• **Assignment**
An exact copy of all entries is the expected answer.

• **Information provided**
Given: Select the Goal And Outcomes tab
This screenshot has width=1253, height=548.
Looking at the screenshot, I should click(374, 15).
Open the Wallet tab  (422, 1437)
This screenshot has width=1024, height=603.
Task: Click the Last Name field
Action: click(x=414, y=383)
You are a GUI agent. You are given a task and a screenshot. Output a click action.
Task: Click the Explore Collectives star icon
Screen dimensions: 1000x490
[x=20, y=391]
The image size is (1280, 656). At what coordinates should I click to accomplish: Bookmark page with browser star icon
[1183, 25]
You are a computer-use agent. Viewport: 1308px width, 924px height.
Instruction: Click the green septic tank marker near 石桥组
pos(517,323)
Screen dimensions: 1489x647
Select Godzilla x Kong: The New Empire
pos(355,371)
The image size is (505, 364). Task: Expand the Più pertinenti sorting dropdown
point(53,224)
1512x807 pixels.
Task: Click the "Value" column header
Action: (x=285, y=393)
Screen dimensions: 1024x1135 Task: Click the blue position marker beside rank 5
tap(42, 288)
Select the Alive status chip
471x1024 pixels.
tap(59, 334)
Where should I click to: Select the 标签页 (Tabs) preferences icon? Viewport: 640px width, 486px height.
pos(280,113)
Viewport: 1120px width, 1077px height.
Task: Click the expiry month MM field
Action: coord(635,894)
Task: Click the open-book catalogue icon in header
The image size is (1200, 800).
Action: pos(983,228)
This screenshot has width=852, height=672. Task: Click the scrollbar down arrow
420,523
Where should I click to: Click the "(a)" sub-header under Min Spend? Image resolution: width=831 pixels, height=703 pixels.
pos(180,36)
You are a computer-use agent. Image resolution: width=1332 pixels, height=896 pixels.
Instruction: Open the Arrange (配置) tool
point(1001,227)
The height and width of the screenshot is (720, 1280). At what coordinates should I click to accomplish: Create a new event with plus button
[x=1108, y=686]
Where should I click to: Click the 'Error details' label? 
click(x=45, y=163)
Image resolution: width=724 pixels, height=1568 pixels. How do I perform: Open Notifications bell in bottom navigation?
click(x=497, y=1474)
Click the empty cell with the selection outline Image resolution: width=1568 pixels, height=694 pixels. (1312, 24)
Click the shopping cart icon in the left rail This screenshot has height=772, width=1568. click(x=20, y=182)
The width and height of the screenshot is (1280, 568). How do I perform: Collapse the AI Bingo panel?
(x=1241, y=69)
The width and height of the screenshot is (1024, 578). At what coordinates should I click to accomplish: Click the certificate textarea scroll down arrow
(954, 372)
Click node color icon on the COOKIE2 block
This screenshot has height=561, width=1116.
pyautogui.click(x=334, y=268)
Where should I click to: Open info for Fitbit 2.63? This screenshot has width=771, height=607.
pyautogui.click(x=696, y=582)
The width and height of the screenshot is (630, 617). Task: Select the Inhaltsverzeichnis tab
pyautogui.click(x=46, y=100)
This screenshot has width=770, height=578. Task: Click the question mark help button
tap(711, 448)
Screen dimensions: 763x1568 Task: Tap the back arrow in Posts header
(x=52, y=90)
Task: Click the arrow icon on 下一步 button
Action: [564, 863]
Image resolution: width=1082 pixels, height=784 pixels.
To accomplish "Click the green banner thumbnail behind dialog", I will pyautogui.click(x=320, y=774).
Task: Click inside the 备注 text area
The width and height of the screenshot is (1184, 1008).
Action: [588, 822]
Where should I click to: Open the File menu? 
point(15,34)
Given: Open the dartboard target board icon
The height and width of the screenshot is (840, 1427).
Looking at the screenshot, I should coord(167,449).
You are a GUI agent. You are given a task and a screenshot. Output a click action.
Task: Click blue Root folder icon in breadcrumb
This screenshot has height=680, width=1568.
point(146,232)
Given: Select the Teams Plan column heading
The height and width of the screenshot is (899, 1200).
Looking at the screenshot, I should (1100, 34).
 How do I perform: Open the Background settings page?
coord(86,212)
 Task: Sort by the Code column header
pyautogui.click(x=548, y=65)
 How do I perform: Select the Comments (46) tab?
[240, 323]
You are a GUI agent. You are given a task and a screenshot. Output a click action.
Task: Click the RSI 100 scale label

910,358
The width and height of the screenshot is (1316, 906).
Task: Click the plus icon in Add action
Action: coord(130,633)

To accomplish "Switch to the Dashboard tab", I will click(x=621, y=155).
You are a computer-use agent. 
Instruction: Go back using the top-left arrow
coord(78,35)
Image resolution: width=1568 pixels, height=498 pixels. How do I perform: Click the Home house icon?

• **Response below**
Given: Select the Goal And Outcomes tab
This screenshot has width=1253, height=548.
Looking at the screenshot, I should click(374, 15).
Open the Wallet tab  (422, 1437)
This screenshot has width=1024, height=603.
Task: Click the Last Name field
Action: click(x=414, y=383)
You are a GUI agent. You are given a task and a screenshot. Output a click action.
Task: Click the Explore Collectives star icon
Screen dimensions: 1000x490
[x=20, y=391]
The image size is (1280, 656). At what coordinates should I click to accomplish: Bookmark page with browser star icon
[1183, 25]
You are a computer-use agent. Viewport: 1308px width, 924px height.
Instruction: Click the green septic tank marker near 石桥组
pos(517,323)
Screen dimensions: 1489x647
Select Godzilla x Kong: The New Empire
pos(355,371)
The image size is (505, 364). Task: Expand the Più pertinenti sorting dropdown
point(53,224)
1512x807 pixels.
Task: Click the "Value" column header
Action: (x=285, y=393)
Screen dimensions: 1024x1135 Task: Click the blue position marker beside rank 5
tap(42, 288)
Select the Alive status chip
471x1024 pixels.
tap(59, 334)
Where should I click to: Select the 标签页 (Tabs) preferences icon? Viewport: 640px width, 486px height.
pos(280,113)
Viewport: 1120px width, 1077px height.
Task: Click the expiry month MM field
Action: coord(635,894)
Task: Click the open-book catalogue icon in header
The image size is (1200, 800).
Action: pos(983,228)
This screenshot has width=852, height=672. Task: Click the scrollbar down arrow
420,523
Where should I click to: Click the "(a)" sub-header under Min Spend? Image resolution: width=831 pixels, height=703 pixels.
pos(180,36)
You are a computer-use agent. Image resolution: width=1332 pixels, height=896 pixels.
Instruction: Open the Arrange (配置) tool
point(1001,227)
The height and width of the screenshot is (720, 1280). At what coordinates should I click to accomplish: Create a new event with plus button
[x=1108, y=686]
Where should I click to: Click the 'Error details' label? 
click(x=45, y=163)
Image resolution: width=724 pixels, height=1568 pixels. How do I perform: Open Notifications bell in bottom navigation?
click(x=497, y=1474)
Click the empty cell with the selection outline Image resolution: width=1568 pixels, height=694 pixels. (1312, 24)
Click the shopping cart icon in the left rail This screenshot has height=772, width=1568. click(x=20, y=182)
The width and height of the screenshot is (1280, 568). How do I perform: Collapse the AI Bingo panel?
(x=1241, y=69)
The width and height of the screenshot is (1024, 578). At what coordinates should I click to accomplish: Click the certificate textarea scroll down arrow
(954, 372)
Click node color icon on the COOKIE2 block
This screenshot has height=561, width=1116.
pyautogui.click(x=334, y=268)
Where should I click to: Open info for Fitbit 2.63? This screenshot has width=771, height=607.
pyautogui.click(x=696, y=582)
The width and height of the screenshot is (630, 617). Task: Select the Inhaltsverzeichnis tab
pyautogui.click(x=46, y=100)
This screenshot has width=770, height=578. Task: Click the question mark help button
tap(711, 448)
Screen dimensions: 763x1568 Task: Tap the back arrow in Posts header
(x=52, y=90)
Task: Click the arrow icon on 下一步 button
Action: [564, 863]
Image resolution: width=1082 pixels, height=784 pixels.
To accomplish "Click the green banner thumbnail behind dialog", I will pyautogui.click(x=320, y=774).
Task: Click inside the 备注 text area
The width and height of the screenshot is (1184, 1008).
Action: [588, 822]
Where should I click to: Open the File menu? 
point(15,34)
Given: Open the dartboard target board icon
The height and width of the screenshot is (840, 1427).
Looking at the screenshot, I should coord(167,449).
You are a GUI agent. You are given a task and a screenshot. Output a click action.
Task: Click blue Root folder icon in breadcrumb
This screenshot has height=680, width=1568.
point(146,232)
Given: Select the Teams Plan column heading
The height and width of the screenshot is (899, 1200).
Looking at the screenshot, I should (1100, 34).
 How do I perform: Open the Background settings page?
coord(86,212)
 Task: Sort by the Code column header
pyautogui.click(x=548, y=65)
 How do I perform: Select the Comments (46) tab?
[240, 323]
You are a GUI agent. You are given a task and a screenshot. Output a click action.
Task: Click the RSI 100 scale label

910,358
The width and height of the screenshot is (1316, 906).
Task: Click the plus icon in Add action
Action: coord(130,633)

To accomplish "Switch to the Dashboard tab", I will click(x=621, y=155).
You are a computer-use agent. 
Instruction: Go back using the top-left arrow
coord(78,35)
Image resolution: width=1568 pixels, height=498 pixels. How do I perform: Click the Home house icon?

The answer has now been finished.